The output should be identical to the entries that follow.
*** Opening RECORDS FOR THE EXERCISE ***
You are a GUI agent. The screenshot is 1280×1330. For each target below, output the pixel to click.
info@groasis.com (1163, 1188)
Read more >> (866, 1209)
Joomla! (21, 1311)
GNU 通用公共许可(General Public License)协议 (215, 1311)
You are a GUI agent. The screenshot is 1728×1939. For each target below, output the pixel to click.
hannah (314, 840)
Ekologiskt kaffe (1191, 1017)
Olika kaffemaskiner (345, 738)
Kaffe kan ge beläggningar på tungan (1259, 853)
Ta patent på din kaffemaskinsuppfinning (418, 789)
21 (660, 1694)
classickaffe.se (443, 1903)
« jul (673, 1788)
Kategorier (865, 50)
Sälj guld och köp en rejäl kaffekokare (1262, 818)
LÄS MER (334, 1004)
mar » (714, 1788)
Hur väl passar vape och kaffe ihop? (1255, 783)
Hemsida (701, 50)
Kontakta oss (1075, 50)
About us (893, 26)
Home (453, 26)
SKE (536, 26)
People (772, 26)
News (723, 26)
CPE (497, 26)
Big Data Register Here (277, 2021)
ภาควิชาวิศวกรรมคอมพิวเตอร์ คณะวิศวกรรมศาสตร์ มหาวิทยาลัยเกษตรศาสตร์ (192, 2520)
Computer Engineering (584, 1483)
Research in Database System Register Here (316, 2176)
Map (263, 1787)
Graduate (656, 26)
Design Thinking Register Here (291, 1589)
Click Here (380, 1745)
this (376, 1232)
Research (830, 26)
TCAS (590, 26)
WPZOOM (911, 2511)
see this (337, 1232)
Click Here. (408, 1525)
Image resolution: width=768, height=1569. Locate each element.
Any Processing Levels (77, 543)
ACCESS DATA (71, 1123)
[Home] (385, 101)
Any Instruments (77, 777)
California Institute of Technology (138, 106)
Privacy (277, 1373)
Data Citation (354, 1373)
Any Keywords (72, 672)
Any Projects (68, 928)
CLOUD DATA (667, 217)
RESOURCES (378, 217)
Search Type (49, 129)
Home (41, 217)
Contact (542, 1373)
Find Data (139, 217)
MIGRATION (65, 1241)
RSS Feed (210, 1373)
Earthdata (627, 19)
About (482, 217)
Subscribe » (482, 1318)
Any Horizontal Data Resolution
*** Closing RECORDS FOR THE EXERCISE ***
• _SOLUTION FOR THIS PROBLEM_:
You are a GUI agent. The screenshot is 1280×1330. For each target below, output the pixel to click.
info@groasis.com (1163, 1188)
Read more >> (866, 1209)
Joomla! (21, 1311)
GNU 通用公共许可(General Public License)协议 (215, 1311)
You are a GUI agent. The screenshot is 1728×1939. For each target below, output the pixel to click.
hannah (314, 840)
Ekologiskt kaffe (1191, 1017)
Olika kaffemaskiner (345, 738)
Kaffe kan ge beläggningar på tungan (1259, 853)
Ta patent på din kaffemaskinsuppfinning (418, 789)
21 (660, 1694)
classickaffe.se (443, 1903)
« jul (673, 1788)
Kategorier (865, 50)
Sälj guld och köp en rejäl kaffekokare (1262, 818)
LÄS MER (334, 1004)
mar » (714, 1788)
Hur väl passar vape och kaffe ihop? (1255, 783)
Hemsida (701, 50)
Kontakta oss (1075, 50)
About us (893, 26)
Home (453, 26)
SKE (536, 26)
People (772, 26)
News (723, 26)
CPE (497, 26)
Big Data Register Here (277, 2021)
ภาควิชาวิศวกรรมคอมพิวเตอร์ คณะวิศวกรรมศาสตร์ มหาวิทยาลัยเกษตรศาสตร์ (192, 2520)
Computer Engineering (584, 1483)
Research in Database System Register Here (316, 2176)
Map (263, 1787)
Graduate (656, 26)
Design Thinking Register Here (291, 1589)
Click Here (380, 1745)
this (376, 1232)
Research (830, 26)
TCAS (590, 26)
WPZOOM (911, 2511)
see this (337, 1232)
Click Here. (408, 1525)
Image resolution: width=768, height=1569. Locate each element.
Any Processing Levels (77, 543)
ACCESS DATA (71, 1123)
[Home] (385, 101)
Any Instruments (77, 777)
California Institute of Technology (138, 106)
Privacy (277, 1373)
Data Citation (354, 1373)
Any Keywords (72, 672)
Any Projects (68, 928)
CLOUD DATA (667, 217)
RESOURCES (378, 217)
Search Type (49, 129)
Home (41, 217)
Contact (542, 1373)
Find Data (139, 217)
MIGRATION (65, 1241)
RSS Feed (210, 1373)
Earthdata (627, 19)
About (482, 217)
Subscribe » (482, 1318)
Any Horizontal Data Resolution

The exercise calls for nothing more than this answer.